GOAL OF THE EXERCISE: Restate the data below word for word, and let no image into your version.

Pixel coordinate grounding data
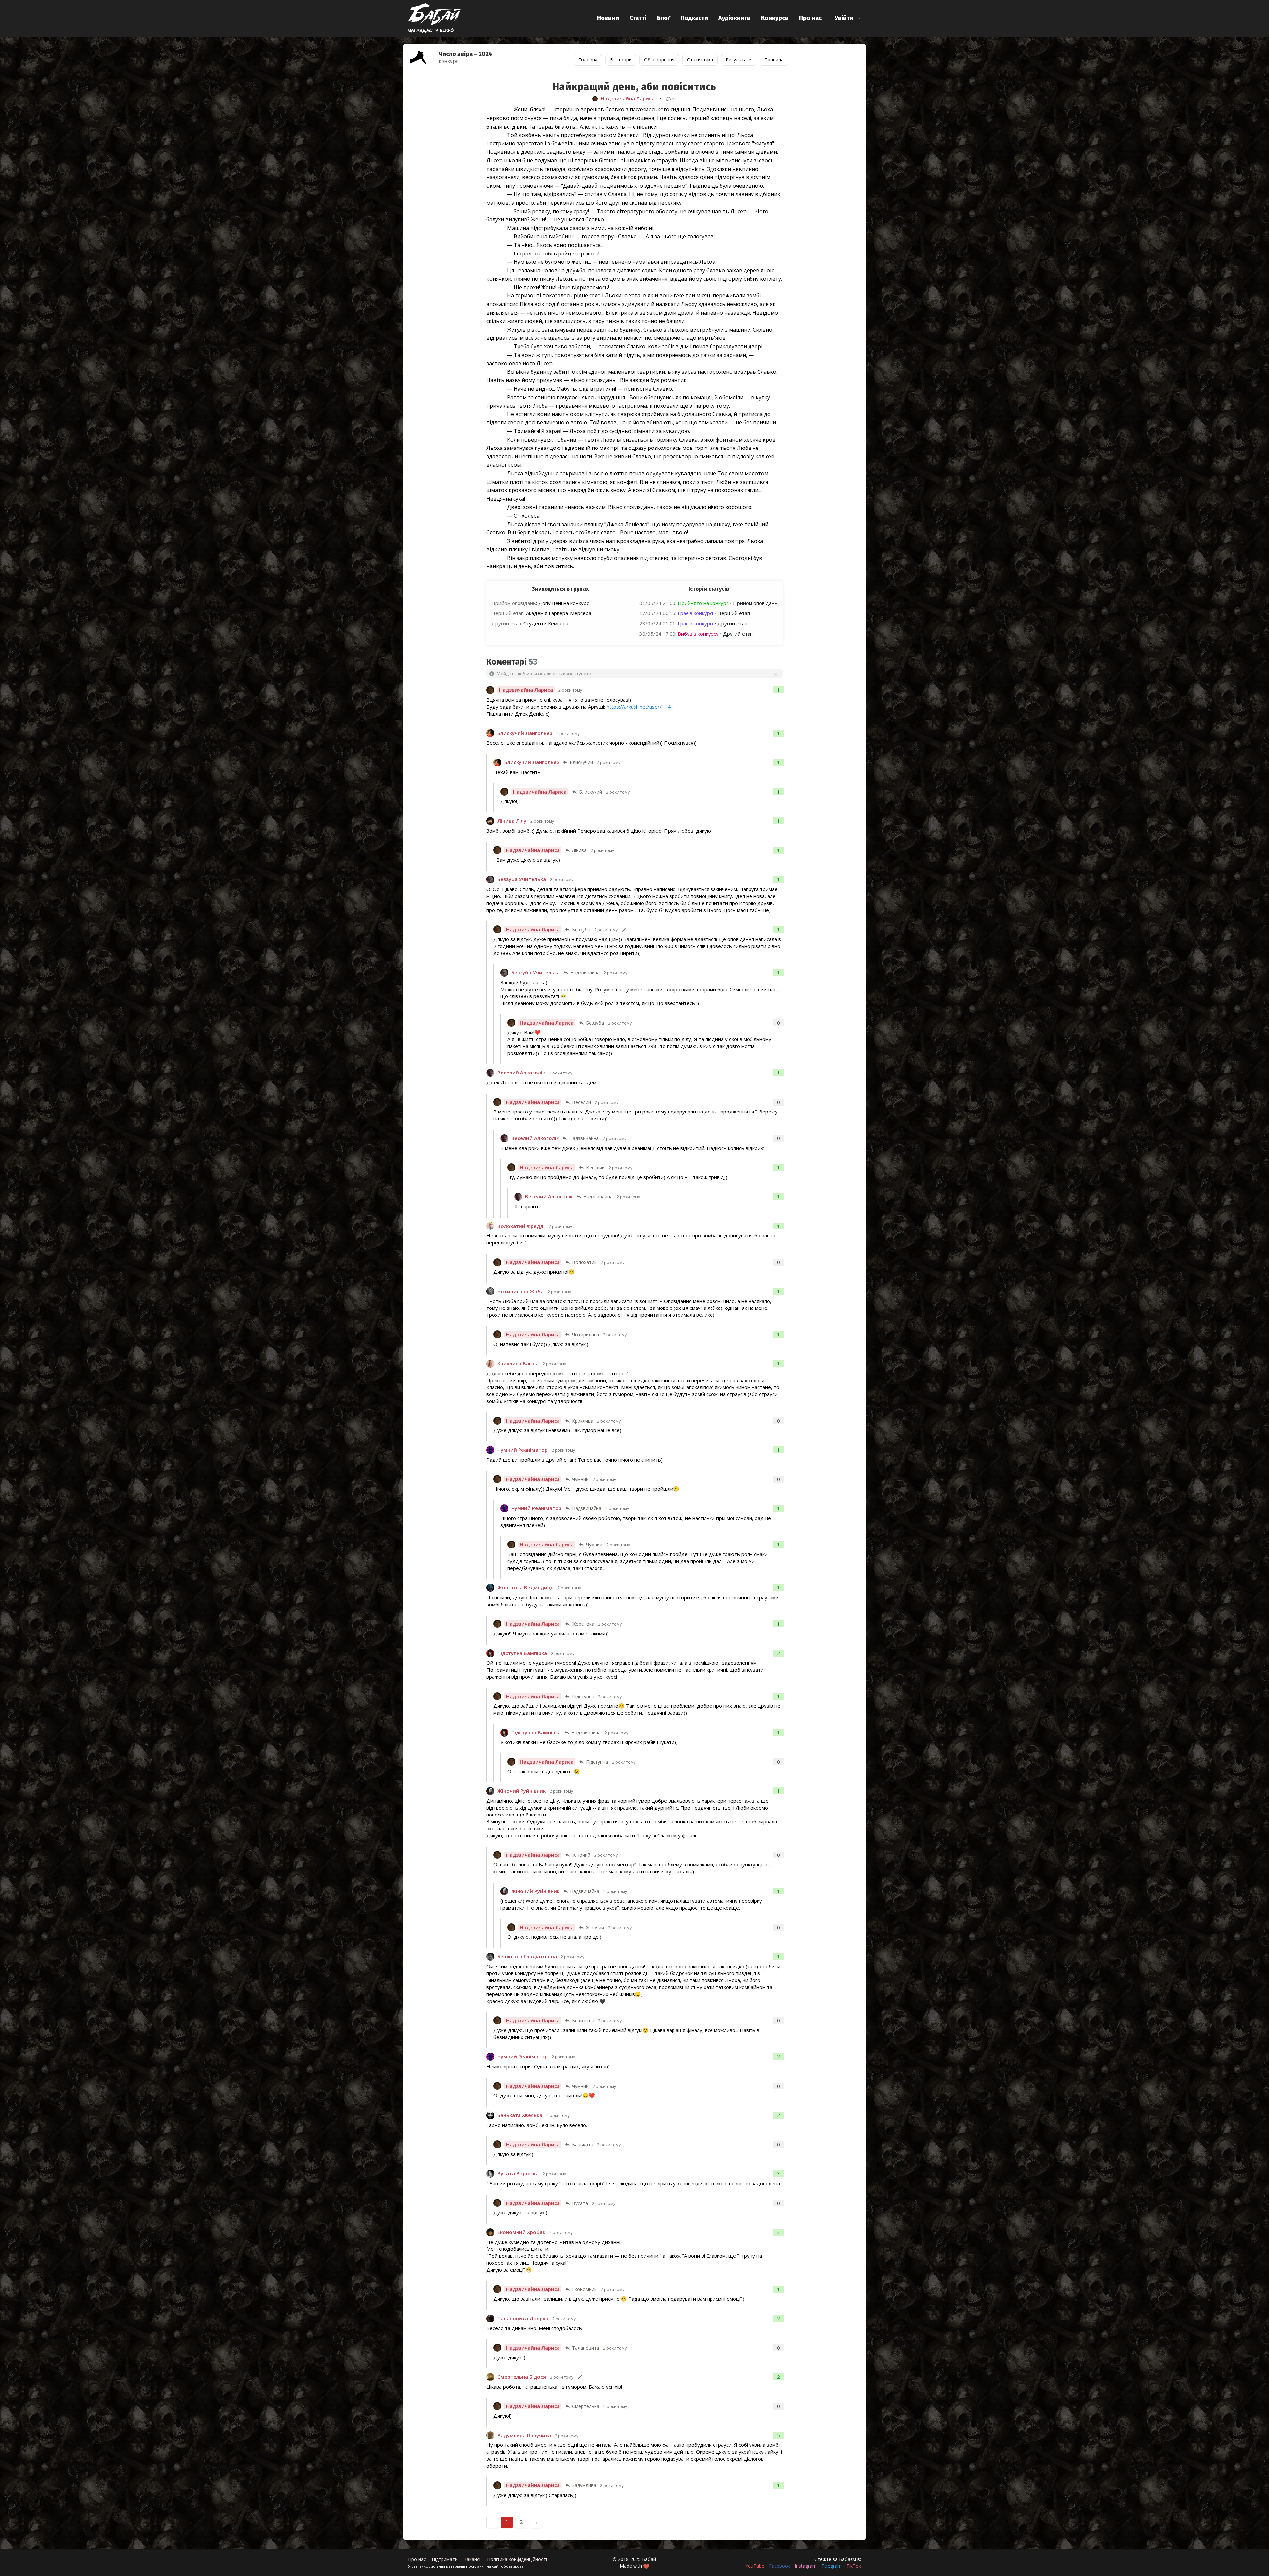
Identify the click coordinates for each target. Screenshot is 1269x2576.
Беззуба (581, 929)
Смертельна (585, 2406)
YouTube (754, 2566)
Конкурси (774, 17)
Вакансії (472, 2559)
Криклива (582, 1421)
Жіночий (581, 1855)
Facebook (779, 2566)
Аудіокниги (734, 17)
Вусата (580, 2203)
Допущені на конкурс (563, 603)
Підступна (583, 1696)
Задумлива (584, 2485)
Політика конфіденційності (517, 2559)
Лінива (579, 850)
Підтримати (445, 2559)
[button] (848, 18)
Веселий (581, 1102)
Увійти (844, 17)
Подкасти (694, 17)
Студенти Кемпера (545, 623)
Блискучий (581, 762)
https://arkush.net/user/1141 (640, 706)
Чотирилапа (585, 1334)
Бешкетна (583, 2020)
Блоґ (663, 17)
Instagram (806, 2566)
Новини (608, 17)
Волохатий (584, 1262)
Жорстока (583, 1624)
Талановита (585, 2348)
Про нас (810, 17)
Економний (584, 2289)
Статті (638, 17)
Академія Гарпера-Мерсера (558, 613)
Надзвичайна (585, 972)
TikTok (853, 2566)
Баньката (582, 2144)
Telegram (831, 2566)
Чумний (580, 1479)
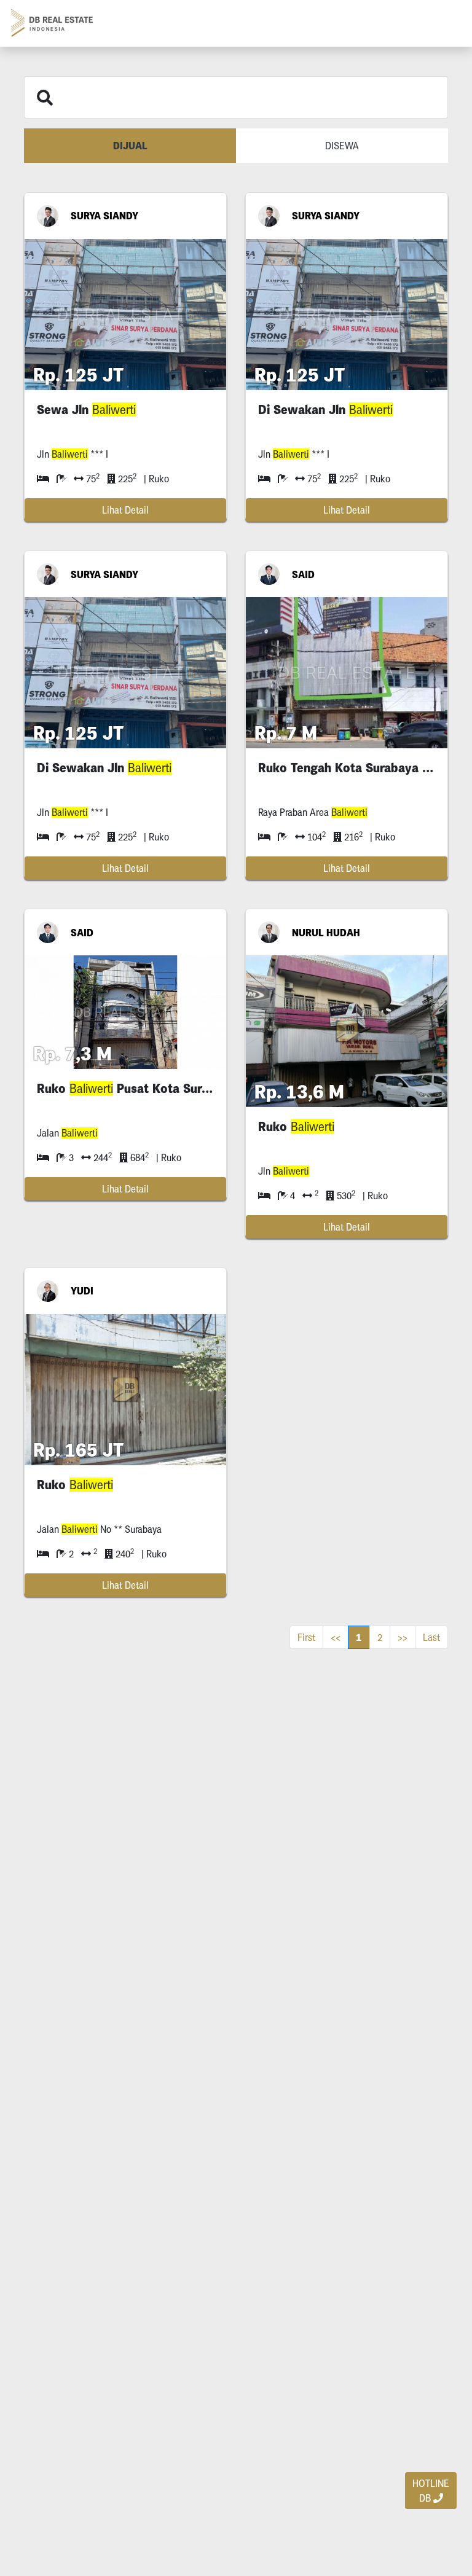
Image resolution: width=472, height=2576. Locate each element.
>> (402, 1637)
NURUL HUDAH (326, 932)
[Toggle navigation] (445, 23)
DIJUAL (130, 145)
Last (431, 1637)
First (306, 1637)
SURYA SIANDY (104, 215)
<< (335, 1637)
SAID (303, 574)
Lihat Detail (125, 509)
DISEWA (342, 145)
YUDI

TASK SOLUTION:
Identify the click coordinates for each target. Screenshot is 1269x2576.
Беззуба (581, 929)
Смертельна (585, 2406)
YouTube (754, 2566)
Конкурси (774, 17)
Вакансії (472, 2559)
Криклива (582, 1421)
Жіночий (581, 1855)
Facebook (779, 2566)
Аудіокниги (734, 17)
Вусата (580, 2203)
Допущені на конкурс (563, 603)
Підступна (583, 1696)
Задумлива (584, 2485)
Політика конфіденційності (517, 2559)
Лінива (579, 850)
Підтримати (445, 2559)
[button] (848, 18)
Веселий (581, 1102)
Увійти (844, 17)
Подкасти (694, 17)
Студенти Кемпера (545, 623)
Блискучий (581, 762)
https://arkush.net/user/1141 (640, 706)
Чотирилапа (585, 1334)
Бешкетна (583, 2020)
Блоґ (663, 17)
Instagram (806, 2566)
Новини (608, 17)
Волохатий (584, 1262)
Жорстока (583, 1624)
Талановита (585, 2348)
Про нас (810, 17)
Економний (584, 2289)
Статті (638, 17)
Академія Гарпера-Мерсера (558, 613)
Надзвичайна (585, 972)
TikTok (853, 2566)
Баньката (582, 2144)
Telegram (831, 2566)
Чумний (580, 1479)
Image resolution: width=472, height=2576. Locate each element.
>> (402, 1637)
NURUL HUDAH (326, 932)
[Toggle navigation] (445, 23)
DIJUAL (130, 145)
Last (431, 1637)
First (306, 1637)
SURYA SIANDY (104, 215)
<< (335, 1637)
SAID (303, 574)
Lihat Detail (125, 509)
DISEWA (342, 145)
YUDI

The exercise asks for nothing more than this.